La descripción e inventario de la oficina de Cossio, hacia 1813, contiene los siguientes elementos de interés (AHN, FJI, Caja 171, Expediente 8, ff. 19-21). Observamos otra vez que diversas herramientas e implementos se encuentren viejos, rotos, inservibles etc. Esta característica, como hemos señalado, refiere a la particular circulación del capital protoindustrial. La presencia de las grandes pailas de cobre y de salitre deja abierta la posibilidad que la oficina de Cossio haya sido una oficina polivalente. Su correspondencia personal revela que fue él quien tomó contacto con Tadeo Haenke en Cochabamba hacia 1807 para mejorar las técnicas de purificación del salitre mientras trabajaba en sociedad con Sebastián de Ugarrisa y Matías de la Fuente (AHN, FJI, Caja 171, Expediente 10, f.12).
La era del beneficio minero en la quebrada de Tarapacá se precipitó a su fin en la misma medida que se agotaron las posibilidades históricas de la minería regional a raíz de la compleja configuración de los yacimientos minerales y las adversas circunstancias de un desierto dependiente de encarecidas importaciones. La difícil configuración de las vetas y del subsuelo de los principales asientos mineros, Huantajaya y Santa Rosa, obligaban a costosas operaciones que la mayoría de los mineros, empobrecidos y endeudados, no podían costear hacia el cambio de siglo. En este escenario proliferó la explotación de minerales de baja ley provenientes de desmontes de trabajos pretéritos y de materiales sobrantes dentro de los piques. Sin embargo, las dificultades estructurales de los minerales de Tarapacá fueron un escenario propicio para la creatividad. En 1798, Antonio Orosco, propietario de beneficio en San Lorenzo, hizo llegar al Real Tribunal para obtener reconocimiento y privilegios por un supuesto descubrimiento que permitiría ahorrar jornales y restablecer el predominio de la quebrada en el circuito económico regional.

(Filas de un conjunto de datos)
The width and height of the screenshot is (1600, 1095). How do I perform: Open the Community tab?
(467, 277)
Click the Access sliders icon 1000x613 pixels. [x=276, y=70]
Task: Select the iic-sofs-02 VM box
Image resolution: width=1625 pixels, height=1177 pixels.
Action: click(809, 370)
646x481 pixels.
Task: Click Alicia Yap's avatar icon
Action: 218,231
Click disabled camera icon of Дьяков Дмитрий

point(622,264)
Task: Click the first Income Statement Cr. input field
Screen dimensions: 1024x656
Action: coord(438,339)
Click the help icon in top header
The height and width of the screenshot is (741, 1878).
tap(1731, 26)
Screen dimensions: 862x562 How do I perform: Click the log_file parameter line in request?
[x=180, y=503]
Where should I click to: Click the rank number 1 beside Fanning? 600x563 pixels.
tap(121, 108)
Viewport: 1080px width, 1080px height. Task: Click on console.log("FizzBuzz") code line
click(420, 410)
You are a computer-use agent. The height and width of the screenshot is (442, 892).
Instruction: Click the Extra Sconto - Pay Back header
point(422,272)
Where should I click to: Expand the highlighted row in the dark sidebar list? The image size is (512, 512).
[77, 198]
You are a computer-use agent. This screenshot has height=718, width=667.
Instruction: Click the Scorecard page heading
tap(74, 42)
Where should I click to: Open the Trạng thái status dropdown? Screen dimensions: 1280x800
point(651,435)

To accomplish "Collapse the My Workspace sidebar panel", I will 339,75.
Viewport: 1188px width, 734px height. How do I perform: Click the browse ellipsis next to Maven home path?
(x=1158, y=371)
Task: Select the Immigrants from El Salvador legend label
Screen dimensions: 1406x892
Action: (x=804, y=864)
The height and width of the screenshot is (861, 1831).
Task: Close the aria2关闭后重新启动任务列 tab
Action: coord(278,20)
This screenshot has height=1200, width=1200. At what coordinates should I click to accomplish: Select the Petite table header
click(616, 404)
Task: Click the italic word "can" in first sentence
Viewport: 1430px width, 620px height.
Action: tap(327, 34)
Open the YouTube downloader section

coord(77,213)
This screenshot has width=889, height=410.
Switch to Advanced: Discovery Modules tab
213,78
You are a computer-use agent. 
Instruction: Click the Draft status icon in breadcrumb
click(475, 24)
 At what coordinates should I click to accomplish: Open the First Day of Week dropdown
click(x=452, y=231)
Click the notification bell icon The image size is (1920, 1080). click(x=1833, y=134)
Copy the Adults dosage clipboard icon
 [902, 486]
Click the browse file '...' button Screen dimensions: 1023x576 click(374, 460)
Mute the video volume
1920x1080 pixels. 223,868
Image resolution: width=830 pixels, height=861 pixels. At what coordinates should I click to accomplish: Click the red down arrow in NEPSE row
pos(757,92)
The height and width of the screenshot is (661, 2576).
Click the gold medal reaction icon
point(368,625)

Tareas y ejercicios ->
1. Reproduce el pasaje del texto citado que comienza en "La descripción e" y termina en "Expediente 10, f.12).", cambiando "salitre" por "nitrato".
2. Prosigue el texto citado sobre la minería en la quebrada de Tarapacá a partir de su última oración.
El material no hace falta para resolver lo que se pide.

Resultados por tarea ->
1.
La descripción e inventario de la oficina de Cossio, hacia 1813, contiene los siguientes elementos de interés (AHN, FJI, Caja 171, Expediente 8, ff. 19-21). Observamos otra vez que diversas herramientas e implementos se encuentren viejos, rotos, inservibles etc. Esta característica, como hemos señalado, refiere a la particular circulación del capital protoindustrial. La presencia de las grandes pailas de cobre y de nitrato deja abierta la posibilidad que la oficina de Cossio haya sido una oficina polivalente. Su correspondencia personal revela que fue él quien tomó contacto con Tadeo Haenke en Cochabamba hacia 1807 para mejorar las técnicas de purificación del nitrato mientras trabajaba en sociedad con Sebastián de Ugarrisa y Matías de la Fuente (AHN, FJI, Caja 171, Expediente 10, f.12).

2.
«como se han experimentado grandes escases y pobreza en las minas que se han trabajado en estos últimos tiempos, se aplicaron las gentes al recojo de llampos en los desmontes de Huantajaya, y como su ley es corta y estaban persuadidos que en el beneficio común no se costeaban formaron oficinas en la Pampa del Tamarugal de este partido por cocimiento a fuego en los fondos de cobre que a este fin se fabricaron, con cuyo motivo retirándose las gentes a aquellos desiertos, dejaron este pueblo en el desamparo que se ha notado y cerradas casi todas las oficinas que antes estaban en corriente» (BNP, Colección General, C3235, s/f).
Es notorio, en el alegato de Orosco, una distinción en los métodos de beneficio recurrentes en Tarapacá. En la quebrada se trabajaba con el método de Medina en frío. En cambio, en la pampa, la novedad fue la introducción del método de Barba. Este último sería una innovación surgida en respuesta a las necesidades de un creciente sector de mineros semiformales carentes de capitales suficientes para la costosa búsqueda de vetas en las profundidades, agotados a fines del siglo los ricos depósitos argentíferos cercanos a la superficie. Orosco criticaba a las oficinas pampinas indicando que su sistema era poco lucrativo dado el gasto en leña, en operarios y en la adquisición de los fondos de cobre. Según él, era posible con cuatro operarios beneficiar en frío veintiún arrobas de llampos aumentando su ley, recuperando azogues y plomo que con el método de Barba se perdían.
El diputado minero Josef de Nestares, hermano de Eufemia, solicitó un peritaje del método al perito de beneficio de la diputación, Matías González de Cossio. Es visible en toda esta operación una evidente reivindicación colectiva de la quebrada frente a los beneficiadores emergentes del Tamarugal. Cossio alabó el nuevo método sin explicar con precisión su funcionamiento. Los señores de la quebrada estaban decididos a no ceder el lugar de San Lorenzo a la emergente Pampa del Tamarugal. Orosco pedía en retribución «que los señores oficiales reales de las cajas de Tacna me franqueen los azogues que mi oficina necesite, con el privilegio de que no sea obligado al correspondido» (BNP, Colección General, C3235, s/f). El correspondido era la presentación de marcos de plata para tributar y fundir en coherencia con la cantidad de azogue previamente solicitado. Se instituyó para prevenir el contrabando pero era una operación engorrosa y difícil de calcular (Noejovich, 2001). Un productor situado en una periferia empobrecida debía depender de contratar con los comerciantes habilitadores la importación de azogues. Liberarse del correspondido permitiría a Orosco superar la crónica dependencia de estos contratos normalmente leoninos. El nuevo método podría rescatar a la capital de su decadencia:
«Un beneficio tan útil y ventajoso al Gremio Respetable de Mineros y Azogueros y a este pueblo, que ya con el descubrimiento de otras oficinas que se han construido fuera de él iba a su total decadencia, destruyéndose muchas casas que tenían este giro y abandonándolas tal vez por el corto giro que se les presentaba» (BNP, Colección General, C3235, s/f).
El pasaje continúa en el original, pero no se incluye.